Former Wall Street trader pushes for acquittal in spoofing lawsuit
Christopher Jordan, a former executive director and trader on JPMorgan’s precious metals desk, is pushing for his acquittal in a spoofing lawsuit. On January 30, 2023, the former Wall Street trader submitted a motion for a judgment of acquittal at the Illinois Northern District Court.
The ex-trader claims that the trial evidence was insufficient for a rational juror to conclude beyond a reasonable doubt that Mr. Jordan: (a) knowingly participated in a “scheme to defraud” within the meaning of the wire fraud statute; (b) made a false statement to trading counterparties; and (c) acted with the criminal intent to defraud.
According to court documents and evidence presented at trial, Christopher Jordan was an executive director and trader on JPMorgan’s precious metals desk in New York from 2006 to 2009, and on Credit Suisse’s precious metals desk in New York in 2010.
Between 2008 and 2010, Jordan placed thousands of spoof orders, i.e., orders that he intended to cancel before execution, to drive prices in a direction more favorable to orders he intended to execute on the opposite side of the market. Jordan engaged in this deceptive spoofing strategy while trading gold and silver futures contracts on the Commodity Exchange (COMEX), which is a commodities exchange operated by the CME Group. These deceptive orders were intended to inject false and misleading information about the genuine supply and demand for gold and silver futures contracts into the markets.

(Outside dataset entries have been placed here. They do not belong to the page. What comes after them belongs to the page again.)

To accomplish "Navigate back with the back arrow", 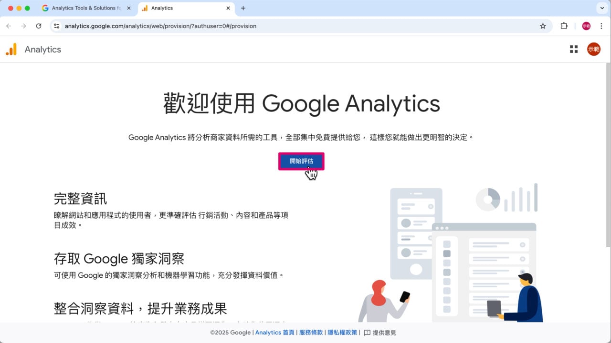I will click(9, 26).
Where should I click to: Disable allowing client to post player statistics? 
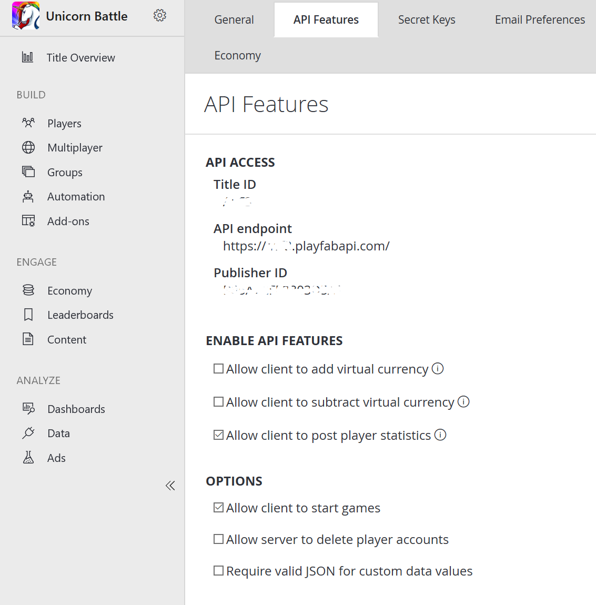pos(218,435)
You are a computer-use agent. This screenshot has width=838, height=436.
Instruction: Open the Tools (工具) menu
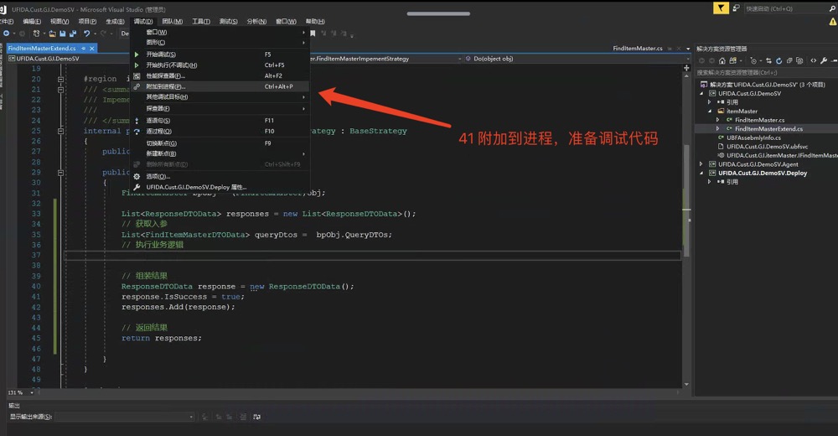[x=200, y=21]
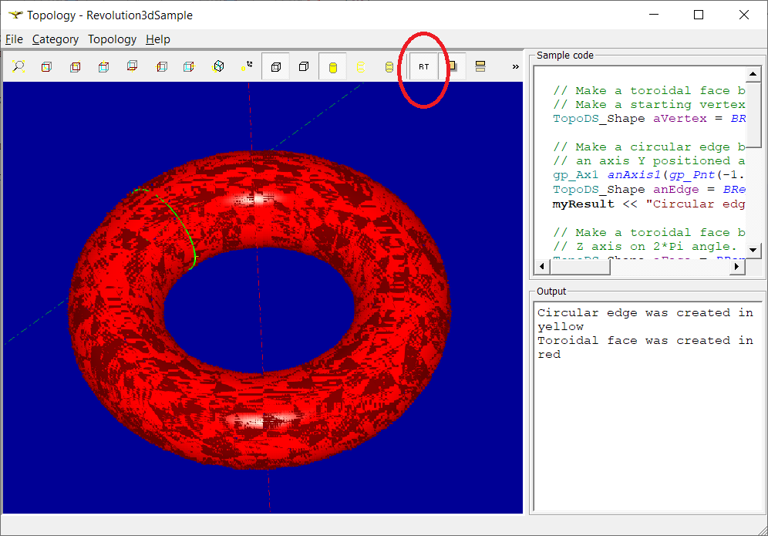Click the view rotation icon with yellow dot
Screen dimensions: 768x536
(247, 67)
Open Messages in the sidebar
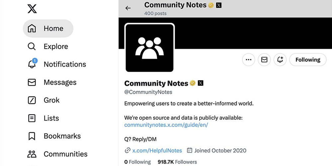 coord(52,82)
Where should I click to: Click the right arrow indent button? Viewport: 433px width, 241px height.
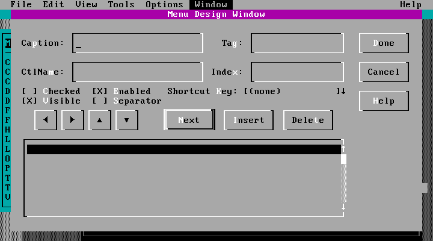point(73,120)
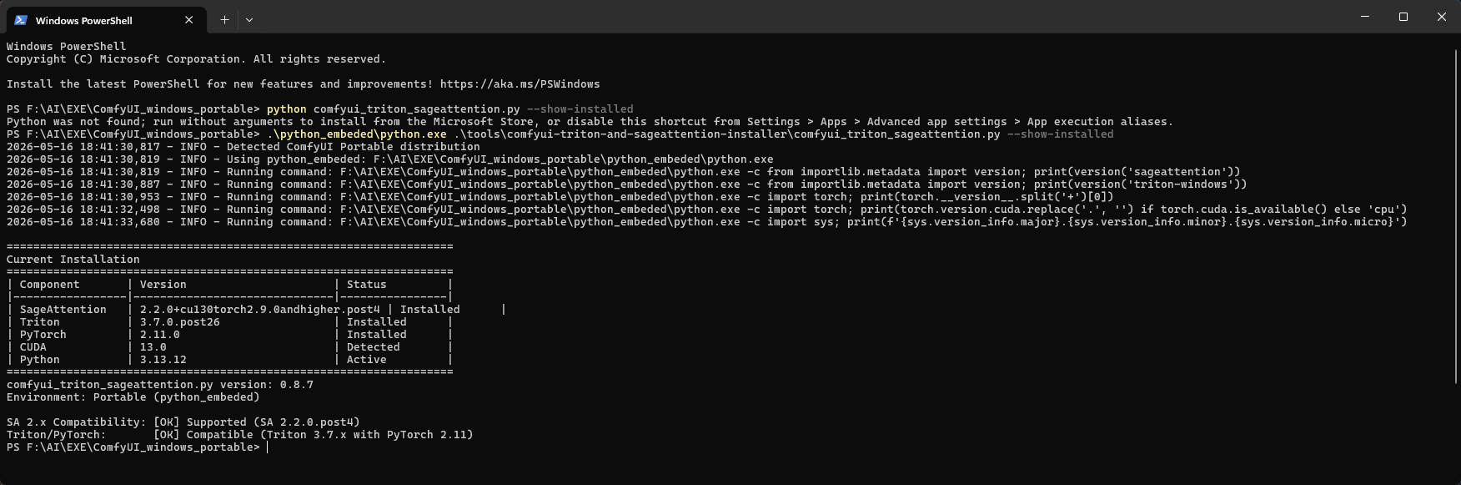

In December 2022, Jordan was convicted of wire fraud affecting a financial institution.
Now, he opposes the conviction and pushes for his acquittal.
The defendant argues that, viewing the trial evidence in the light most favorable to the government, the evidence was insufficient to prove that he carried out a deceptive scheme to deprive his trading counterparties of money or property. Even assuming arguendo that the government’s evidence was sufficient to prove that trading counterparties may have drawn incorrect inferences about the balance of supply and demand based on Mr. Jordan’s spoof orders and that the spoof orders induced at least one counterparty “to trade at prices we wouldn’t trade at normally,” it was undisputed that when the counterparties accepted Mr. Jordan’s orders, they got exactly what they bargained for: valid CME futures contracts, bought or sold, at a given price, for a given quantity.
Mr Jordan further argues that there was no testimony or evidence that any of his trading counterparties ever lost money as a result of his spoof orders. Based on the evidence that was presented to the jury, the transaction prices at issue in this case were the result of the independent judgment of Mr. Jordan’s sophisticated transaction counterparties who decided—on their own accord—to transact at the prices that were reflected in Mr. Jordan’s bids and offers.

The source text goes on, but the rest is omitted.